The Deaf Wellness Center prides itself on being an excellent educational resource for a variety of professionals-in-training, including those in the mental health fields, sign language interpreters, and healthcare professionals.  These lectures and workshops are also typically presented outside Rochester, NY, through arrangements with a hosting agency or group. ​Additional lecture or workshop topics can be presented besides the options below. 

 

“It all Depends…” Introduction to Demand-Control Schema

Robyn K. Dean, M.A., C.I./C.T.

After attending this workshop participants will never look at interpreting work the same way again. This workshop dispels several myths about the work of interpreting.
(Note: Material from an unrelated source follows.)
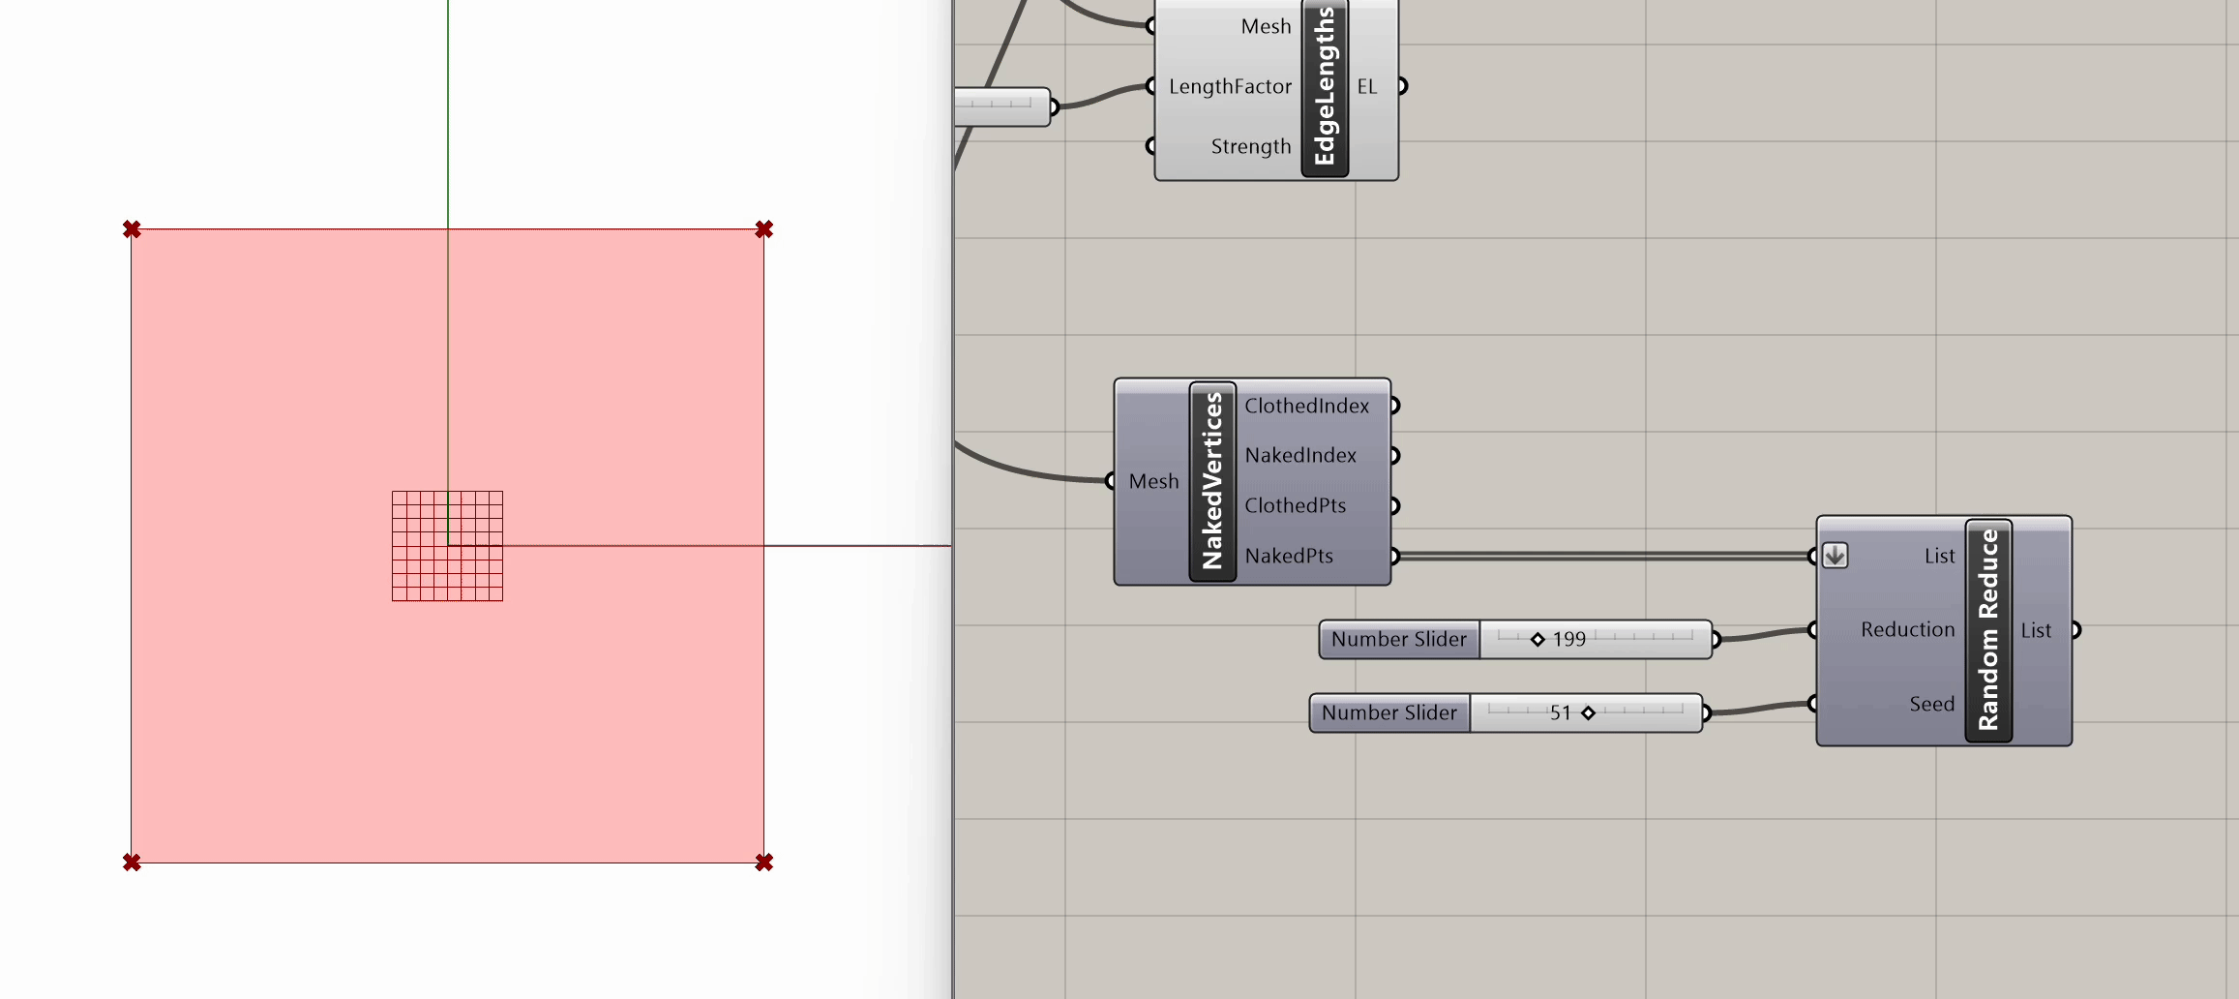2239x999 pixels.
Task: Click the flatten arrow icon on List input
Action: pyautogui.click(x=1835, y=556)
First is the myth that interpreters are not active and influential participants in the communication event. The second myth is that the constructs of language and culture, the ways we usually learn about and talk about interpreting work, are sufficient for capturing the phenomenology of interpreting work. The last myth is that there is a limited set of best practice behaviors that, if followed strictly, interpreters will always be ethically sound.
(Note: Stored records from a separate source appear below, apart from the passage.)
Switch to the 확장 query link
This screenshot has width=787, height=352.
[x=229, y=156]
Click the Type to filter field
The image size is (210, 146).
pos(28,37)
In this workshop, we reconstruct the interpreting event by reformulating and adding to the language and culture factors present in the work with particular emphasis on healthcare interpreting. We pay careful attention to the impact of our decisions and ourselves on the communication event—and not by denying that this impact exists. Last, we will use a very different language around decisions and ethics that creates a best practice process by which professionals can evaluate the myriad decisions available to them in their work. Participants will leave this workshop with new insights about their work, their decisions, their consumers, their colleagues, and the interpreting profession through a new, structured, and holistic paradigm.

Educational objectives:

  1. To understand the current state of the interpreting profession and its lack of a sufficient schema.
  2. To learn about Demand-Control theory (D-C), its relevance to the field of occupational health and the connections between wellness, effectiveness, and ethics.
  3. To gain experience applying the constructs in demand-control schema (DC-S), including the ethical decision-making approach of DC-S dialogic work analysis.
  4. To learn about the importance of supervision in practice professions and how supervision could be used in the field of interpreting.
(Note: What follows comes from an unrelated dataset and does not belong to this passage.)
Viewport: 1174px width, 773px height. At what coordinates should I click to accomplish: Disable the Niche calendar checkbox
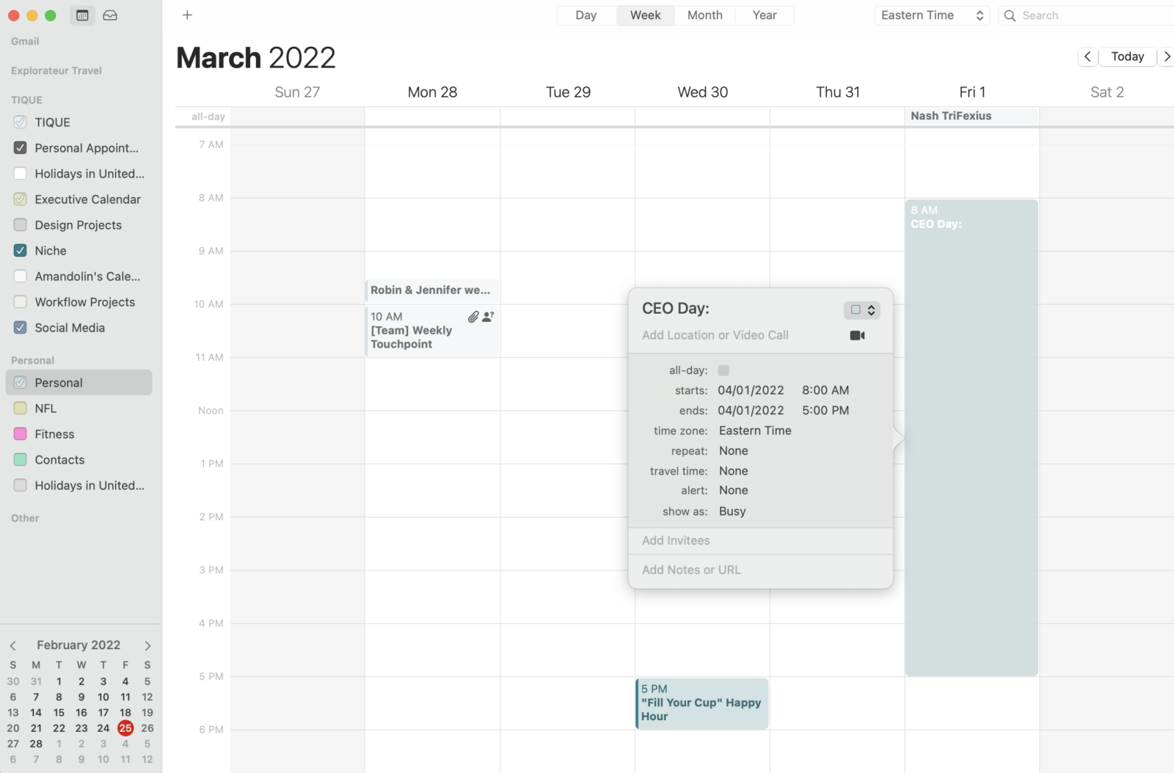pyautogui.click(x=20, y=250)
Demand-Control Schema II, An Ethical Dialogue

Robyn K. Dean, M.A., C.I./C.T.

In the two subsequent training sessions which follow the introductory workshop to demand-control schema (DC-S), participants are taught how to effectively use DC-S as dialogic work analysis in discussions with their colleagues, mentees or students. Dialogic work analysis is the most powerful aspect within DC-S work because it teaches students/mentees how to employ a best practice process .

There has been a significant shift in ethical expectations of the RID from a deontological, or a rule-based approach to a more teological, or goal-based approach. Given that, it is the responsibility of teachers and mentors to no longer teach students what to think ethically but how to think ethically. Unfortunately, most working professionals and educators have learned to make ethical decisions through trial and error and now make most of their ethical decisions intuitively, making the transfer of that knowledge clumsy and likely ineffective.

This workshop will show mentors and teachers how to translate their intuition into constructs and language which then can be readily imparted to students. This workshop will also discuss how mentors and teachers can evaluate student and mentees critical thinking skills.

Educational objectives:

  1. To gain hands-on experience applying the D-C schema through the use of situational analysis tools.
  2. To understand and accurately identify the elements in supervisory conversations that create a “best practice process.”
  3. To learn how to use these teaching tools (situational analyses) with mentees, accounting both for the accurate application of the schema and in the teaching opportunities that emerge from these exercises.
  4. To understand the use and benefits of the observation-supervision approach which builds on and utilizes the D-C schema for effective training in content-specific fields (e.g., medical, mental heath, legal).

Case conferencing/Supervision in Interpreting

Robyn K. Dean, M.A., C.I./C.T.

In his book, The Courage to Teach , Parker Palmer says, “The growth of any craft depends on shared practice and honest dialogue among the people who do it.” However, Palmer is concerned that the current dialogue in the teaching profession is reduced to the technique of teaching and fails to appreciate the human issues of the profession. He suggests that in reducing the profession of teaching to mere technique, we diminish the human-ness of the teacher and “…people do not willingly return to a conversation that diminishes them.”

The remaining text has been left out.